The poster exploits the howling demons of our culture. It’s my morning smack-in-the-eye, bright gold, four feet high, dominated by a female in stark silhouette striding resolutely into the wreckage of post-apocalypse Las Vegas. She wields a wicked-looking blaster in each hand.
The ad, for the movie “Resident Evil: Extinction,” occupies the spot on the elevated train platform where I await the start of my daily commute to work. This is not a movie I’m going to see, but I can’t avoid feeling the impact of its throbbing message: Justice cometh, and she has a nice butt, and she’s armed.
Wow. The gears mesh — yet again! — on the perfect delusion. For entertainment, we hop ourselves up on sex and road rage, and fantasy bleeds into reality. The result is an armed, frightened society and a high-tech war on terror that promises to cut a terrible swath of destruction across the planet before it runs out of, so to speak, gas.

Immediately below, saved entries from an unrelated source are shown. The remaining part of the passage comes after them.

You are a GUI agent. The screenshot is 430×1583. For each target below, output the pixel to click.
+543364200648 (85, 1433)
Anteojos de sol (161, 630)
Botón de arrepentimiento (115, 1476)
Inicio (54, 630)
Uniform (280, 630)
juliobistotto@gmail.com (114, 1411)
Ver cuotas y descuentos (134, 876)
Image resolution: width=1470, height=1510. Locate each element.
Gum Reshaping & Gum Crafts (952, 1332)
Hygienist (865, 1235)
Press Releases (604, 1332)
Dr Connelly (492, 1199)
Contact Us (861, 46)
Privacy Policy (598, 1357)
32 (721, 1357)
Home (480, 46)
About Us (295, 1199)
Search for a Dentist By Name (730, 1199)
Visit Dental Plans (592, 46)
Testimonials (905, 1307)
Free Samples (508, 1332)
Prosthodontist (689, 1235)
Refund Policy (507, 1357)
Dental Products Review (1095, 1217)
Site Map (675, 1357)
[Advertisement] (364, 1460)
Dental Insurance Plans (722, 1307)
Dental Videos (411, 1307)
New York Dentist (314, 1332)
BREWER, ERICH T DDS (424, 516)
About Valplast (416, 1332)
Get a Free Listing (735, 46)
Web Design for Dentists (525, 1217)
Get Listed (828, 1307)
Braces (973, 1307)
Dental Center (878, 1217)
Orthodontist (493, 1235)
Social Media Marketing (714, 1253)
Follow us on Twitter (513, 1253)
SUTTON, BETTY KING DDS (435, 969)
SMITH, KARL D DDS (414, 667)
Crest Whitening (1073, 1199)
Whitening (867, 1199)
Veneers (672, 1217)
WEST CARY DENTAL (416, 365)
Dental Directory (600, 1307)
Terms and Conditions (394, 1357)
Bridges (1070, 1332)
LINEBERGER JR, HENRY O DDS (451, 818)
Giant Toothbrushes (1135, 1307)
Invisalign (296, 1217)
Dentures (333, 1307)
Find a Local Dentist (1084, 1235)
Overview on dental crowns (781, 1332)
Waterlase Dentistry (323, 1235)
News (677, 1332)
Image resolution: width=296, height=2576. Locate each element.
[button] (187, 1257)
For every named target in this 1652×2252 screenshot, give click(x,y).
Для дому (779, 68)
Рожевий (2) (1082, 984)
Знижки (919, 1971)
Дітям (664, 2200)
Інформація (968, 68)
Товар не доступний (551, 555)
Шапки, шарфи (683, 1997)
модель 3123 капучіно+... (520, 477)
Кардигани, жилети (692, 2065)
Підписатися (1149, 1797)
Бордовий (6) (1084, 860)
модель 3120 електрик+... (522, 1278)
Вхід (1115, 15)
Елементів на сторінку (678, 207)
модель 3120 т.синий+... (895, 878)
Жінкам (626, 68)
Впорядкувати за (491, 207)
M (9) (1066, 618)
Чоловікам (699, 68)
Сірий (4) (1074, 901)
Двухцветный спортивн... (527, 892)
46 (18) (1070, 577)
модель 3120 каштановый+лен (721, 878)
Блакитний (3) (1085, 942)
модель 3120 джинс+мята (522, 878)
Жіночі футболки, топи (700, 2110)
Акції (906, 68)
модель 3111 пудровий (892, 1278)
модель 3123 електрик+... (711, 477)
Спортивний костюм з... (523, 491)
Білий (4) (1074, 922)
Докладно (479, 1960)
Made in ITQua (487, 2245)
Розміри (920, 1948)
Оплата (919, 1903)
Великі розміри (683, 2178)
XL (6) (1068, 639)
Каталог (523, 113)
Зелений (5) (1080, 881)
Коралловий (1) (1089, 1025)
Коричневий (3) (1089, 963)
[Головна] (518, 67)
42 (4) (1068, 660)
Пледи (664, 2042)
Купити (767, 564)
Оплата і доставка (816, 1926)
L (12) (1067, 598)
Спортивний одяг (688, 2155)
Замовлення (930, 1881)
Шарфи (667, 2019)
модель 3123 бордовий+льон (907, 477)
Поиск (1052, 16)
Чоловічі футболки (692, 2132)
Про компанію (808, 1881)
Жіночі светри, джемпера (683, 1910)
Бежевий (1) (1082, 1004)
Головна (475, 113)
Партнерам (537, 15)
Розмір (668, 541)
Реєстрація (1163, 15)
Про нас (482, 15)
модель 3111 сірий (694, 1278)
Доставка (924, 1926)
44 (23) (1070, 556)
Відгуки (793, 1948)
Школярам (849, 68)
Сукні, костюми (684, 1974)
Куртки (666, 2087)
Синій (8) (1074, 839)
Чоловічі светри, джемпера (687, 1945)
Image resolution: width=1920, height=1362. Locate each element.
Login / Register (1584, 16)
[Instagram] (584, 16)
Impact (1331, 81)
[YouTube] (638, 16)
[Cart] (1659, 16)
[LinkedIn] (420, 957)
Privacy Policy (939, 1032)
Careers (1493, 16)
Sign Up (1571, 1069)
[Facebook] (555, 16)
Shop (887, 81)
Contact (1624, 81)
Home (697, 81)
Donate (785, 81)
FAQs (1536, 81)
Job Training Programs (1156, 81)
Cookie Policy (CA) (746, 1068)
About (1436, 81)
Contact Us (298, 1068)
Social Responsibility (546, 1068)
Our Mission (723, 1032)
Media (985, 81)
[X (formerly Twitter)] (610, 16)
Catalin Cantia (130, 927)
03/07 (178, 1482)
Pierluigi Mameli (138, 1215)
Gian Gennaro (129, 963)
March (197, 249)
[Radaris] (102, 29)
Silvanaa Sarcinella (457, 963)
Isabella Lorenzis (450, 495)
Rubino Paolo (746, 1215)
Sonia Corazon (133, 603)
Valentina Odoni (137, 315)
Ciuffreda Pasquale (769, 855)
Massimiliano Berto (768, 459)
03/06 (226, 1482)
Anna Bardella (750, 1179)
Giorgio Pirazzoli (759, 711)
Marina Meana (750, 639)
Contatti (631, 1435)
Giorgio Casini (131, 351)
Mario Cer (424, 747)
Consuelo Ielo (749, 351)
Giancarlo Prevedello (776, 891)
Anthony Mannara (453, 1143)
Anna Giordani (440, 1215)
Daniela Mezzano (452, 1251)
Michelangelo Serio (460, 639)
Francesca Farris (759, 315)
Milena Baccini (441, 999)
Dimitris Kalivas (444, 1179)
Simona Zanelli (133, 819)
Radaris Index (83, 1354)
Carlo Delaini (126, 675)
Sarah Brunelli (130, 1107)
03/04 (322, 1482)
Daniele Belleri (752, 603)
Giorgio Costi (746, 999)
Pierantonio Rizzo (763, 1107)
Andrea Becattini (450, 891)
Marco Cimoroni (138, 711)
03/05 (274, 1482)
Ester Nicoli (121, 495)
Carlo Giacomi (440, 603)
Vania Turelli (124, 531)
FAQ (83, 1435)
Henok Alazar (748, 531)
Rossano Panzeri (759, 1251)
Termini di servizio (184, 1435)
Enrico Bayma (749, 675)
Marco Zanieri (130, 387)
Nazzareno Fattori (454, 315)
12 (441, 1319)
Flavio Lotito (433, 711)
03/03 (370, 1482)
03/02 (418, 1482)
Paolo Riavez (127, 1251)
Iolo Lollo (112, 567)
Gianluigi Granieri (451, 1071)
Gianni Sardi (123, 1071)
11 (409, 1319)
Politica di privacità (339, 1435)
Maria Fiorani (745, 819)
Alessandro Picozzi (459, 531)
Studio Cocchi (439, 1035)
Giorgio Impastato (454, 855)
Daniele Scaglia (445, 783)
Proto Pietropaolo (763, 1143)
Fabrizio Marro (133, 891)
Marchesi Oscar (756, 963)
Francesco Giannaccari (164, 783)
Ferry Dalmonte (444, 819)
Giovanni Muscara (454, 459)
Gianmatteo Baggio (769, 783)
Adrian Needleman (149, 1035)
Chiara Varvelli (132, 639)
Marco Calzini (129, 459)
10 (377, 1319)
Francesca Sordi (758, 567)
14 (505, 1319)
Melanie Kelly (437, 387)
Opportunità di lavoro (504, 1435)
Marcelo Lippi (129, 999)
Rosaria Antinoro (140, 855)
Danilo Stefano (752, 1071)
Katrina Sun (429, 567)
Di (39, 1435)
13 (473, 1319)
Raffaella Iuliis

Last week I wrote a column about what theologian Walter Wink called “the myth of redemptive violence” — the ancient and all-purpose justification for war, conquest and exploitation that permeates our belief system at both the macro and micro levels. Over and over again, we mobilize around the illusion of consequence-free, violent eradication of threats and annoyances and, in the process, run roughshod over a more complex view of human interaction and effective problem-solving.
In the spirit of challenging the cultural dominance of the myth of redemptive violence, I invited readers to e-mail stories to me of their own or a friend’s use of unarmed presence of mind to defuse a dangerous situation. The invitation is still open. The idea is to establish a clearinghouse on the effectiveness of unarmed conflict resolution.
The stories I’ve received so far, which can be viewed" target="_blank">http://www.commonwonders.com/archives/col411_feedback.htm">viewed here, vary widely, of course, but have a few common threads, the most significant of which was summed up by Barry Stevens, who wrote: “I really believe in that power of locking in the humanity through the eyes.”
Eye contact! This is the prerequisite for salvation.
Some of the correspondents wrote of breaking an assailant’s resolve by piercing through to his humanity; others did so with a convincing threat or contemptuous dismissal of the assailant’s ability to do harm. But in every case, the “victim” held eye contact and refused to surrender his or her power in the moment, just because the person making the threat A) had a weapon, or B) was physically intimidating.
“I am a psychiatrist,” said a writer who requested anonymity. “I was treating a combat survivor for PTSD-related issues. He had an argument with his wife and had gone into ‘combat mode.’ I was sitting in my study when he broke into my house, Marine K-bar in his hand, ready for violence. I also went into the hyperalert, engage-the-attacker mode.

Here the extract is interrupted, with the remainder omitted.